E os adultos podem ser portadores da bactéria corynebacterium diphtarae, que se transmite através da tosse e das vias respiratórias, «transmitindo-a às crianças, o grupo mais vulnerável», recorda o presidente da Associação de Médicos de Saúde Pública, Mário Rego dos Santos.

Em Espanha, os dados apontam para uma imunização na ordem dos 90%, ou seja, também há «imunização colectiva», esclarece ainda Graça Freitas. De facto, quase há 30 anos que o país vizinho não tinha nenhum caso de difteria – doença que começa por atacar sobretudo o nariz e a garganta, mas que pode comprometer órgãos como os pulmões, coração e rins, e ser mortal. Após várias semanas em estado crítico num hospital em Barcelona, o menino de seis anos não resistiu. A origem do contágio continua um mistério. Uma das hipóteses apontadas é um viajante que terá chegado de países onde a doença ainda não foi eliminada. 

O menino não foi o único contagiado. Entre as 57 crianças que com ele tiveram contacto, oito contraíram a bactéria responsável pela difteria. A vacinação, porém, salvou-as, impedindo que a doença se desenvolvesse. «A vacinação permitiu progressos extraordinários na saúde infanto-juvenil» (após um ano de idade), sublinha Mário Rego dos Santos. 

Por precaução, todos foram medicados com antibiótico e permaneceram em casa 10 dias.
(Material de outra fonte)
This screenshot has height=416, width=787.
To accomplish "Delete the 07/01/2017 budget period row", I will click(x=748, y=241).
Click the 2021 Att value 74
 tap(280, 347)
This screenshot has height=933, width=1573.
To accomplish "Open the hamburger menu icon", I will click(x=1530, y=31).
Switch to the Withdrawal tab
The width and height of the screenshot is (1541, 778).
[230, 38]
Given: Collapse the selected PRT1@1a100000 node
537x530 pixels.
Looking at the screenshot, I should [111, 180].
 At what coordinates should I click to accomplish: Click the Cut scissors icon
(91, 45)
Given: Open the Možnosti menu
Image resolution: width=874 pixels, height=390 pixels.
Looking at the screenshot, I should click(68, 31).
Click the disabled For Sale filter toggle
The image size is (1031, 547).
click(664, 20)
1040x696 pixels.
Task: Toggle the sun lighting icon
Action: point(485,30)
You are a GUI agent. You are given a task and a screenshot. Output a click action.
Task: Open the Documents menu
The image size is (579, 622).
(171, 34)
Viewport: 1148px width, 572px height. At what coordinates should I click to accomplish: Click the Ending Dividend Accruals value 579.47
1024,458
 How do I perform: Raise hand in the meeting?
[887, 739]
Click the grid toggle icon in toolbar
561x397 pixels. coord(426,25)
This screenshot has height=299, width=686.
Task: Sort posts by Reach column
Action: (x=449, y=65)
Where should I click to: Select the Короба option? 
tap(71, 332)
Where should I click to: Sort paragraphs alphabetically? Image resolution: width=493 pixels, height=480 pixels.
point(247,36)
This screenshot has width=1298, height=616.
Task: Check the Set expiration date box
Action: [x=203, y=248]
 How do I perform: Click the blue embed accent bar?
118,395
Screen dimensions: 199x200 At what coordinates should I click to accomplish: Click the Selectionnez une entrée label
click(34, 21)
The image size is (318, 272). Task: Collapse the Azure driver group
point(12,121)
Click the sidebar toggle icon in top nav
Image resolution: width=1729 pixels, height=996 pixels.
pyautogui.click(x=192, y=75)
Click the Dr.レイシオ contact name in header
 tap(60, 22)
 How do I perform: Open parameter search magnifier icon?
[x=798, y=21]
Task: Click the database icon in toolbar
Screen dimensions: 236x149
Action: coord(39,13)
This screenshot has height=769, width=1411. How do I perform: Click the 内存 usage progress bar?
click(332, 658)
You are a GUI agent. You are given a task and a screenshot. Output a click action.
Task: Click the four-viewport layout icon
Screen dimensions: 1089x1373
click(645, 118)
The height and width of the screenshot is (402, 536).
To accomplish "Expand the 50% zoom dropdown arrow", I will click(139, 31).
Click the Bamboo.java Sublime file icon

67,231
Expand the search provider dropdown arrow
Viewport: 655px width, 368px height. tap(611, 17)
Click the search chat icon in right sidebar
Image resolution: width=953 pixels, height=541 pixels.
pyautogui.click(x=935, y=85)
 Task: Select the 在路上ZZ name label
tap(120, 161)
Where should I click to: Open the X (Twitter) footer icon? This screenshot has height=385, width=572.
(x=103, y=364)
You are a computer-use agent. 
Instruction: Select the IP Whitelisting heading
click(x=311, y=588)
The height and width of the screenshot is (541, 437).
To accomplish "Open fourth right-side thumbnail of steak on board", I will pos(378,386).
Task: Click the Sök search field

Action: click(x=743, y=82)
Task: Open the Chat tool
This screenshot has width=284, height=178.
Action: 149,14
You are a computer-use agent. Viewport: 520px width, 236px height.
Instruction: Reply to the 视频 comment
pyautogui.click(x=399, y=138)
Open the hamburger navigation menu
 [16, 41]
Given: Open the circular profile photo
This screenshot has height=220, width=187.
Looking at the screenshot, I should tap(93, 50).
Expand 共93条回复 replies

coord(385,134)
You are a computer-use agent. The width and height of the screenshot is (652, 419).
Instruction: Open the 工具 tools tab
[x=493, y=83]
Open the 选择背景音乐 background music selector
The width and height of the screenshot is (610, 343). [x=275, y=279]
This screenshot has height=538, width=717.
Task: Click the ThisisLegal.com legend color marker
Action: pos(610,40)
O objectivo, esclareceram as autoridades sanitárias, foi impedir que estas crianças contagiassem as outras 3% que não estão imunizadas na comarca da Garrotxa, na Catalunha.

Em Portugal, segundo as contas da DGS, o número de crianças até 10 anos não vacinadas ronda  os 2%. Apesar de não haver qualquer movimento organizado, há pais que não vacinam os filhos, outros que escolhem dar apenas algumas e outros que adiam esse momento até as  crianças completarem o primeiro ano de vida. 

Os não vacinados
Nem Ricardo, de nove anos, nem a sua irmã, Joana, de sete, foram vacinados durante os primeiros anos. «Informámo-nos junto de vários médicos, e decidimos que o benefício não compensava os riscos. As vacinas contêm produtos tóxicos que podem comprometer o desenvolvimento das crianças, principalmente quando o seu sistema imunitário é ainda tão frágil», explica o pai, Tomás, de 42 anos. Por outro lado, argumenta, «são contra doenças que estão erradicadas». O pediatra das crianças «aceitou com naturalidade» a decisão da família:  «Apenas recomendou que tomassem a da meningite por tratar-se de uma doença perigosa e mortal». 

Mas ter apenas essa vacina foi  insuficiente para o estabelecimento de ensino em que Ricardo e Joana entraram aos três anos. «A escola exigiu que apresentássemos o boletim actualizado», conta o pai. As escolas não podem recusar os alunos sem vacinas, uma vez que não há nada na lei que o preveja, mas a DGS recomenda a todos os estabelecimentos que exijam este boletim em dia. 

Os pais de Ricardo e de Joana, conseguiram contornar o problema: obtiveram um atestado médico a indicar que «as crianças tinham hipersensibilidade às vacinas». A escola aceitou a justificação. Mas a pressão «da família e do centro de saúde» acabou por convencê-los a vacinar os filhos. 

Jorge, de seis anos, e Alexandre, de três, continuam sem qualquer vacina. A família não quis inocular os filhos até ao primeiro ano de vida. «O sistema imunitário deles está em desenvolvimento», diz a mãe, Manuela. «Dar vacinas nessa fase é criar uma situação artificial que vai interferir no seu percurso», acrescenta, defendendo que os filhos «estão num ambiente protegido, em que não há focos de contágio de doenças como a poliomielite ou mesmo a difteria». «Caso haja necessidade, poderão ser vacinados», refere ainda a mãe dos dois rapazes, garantindo que prefere criar os seus filhos «sem medos» de quaisquer doenças.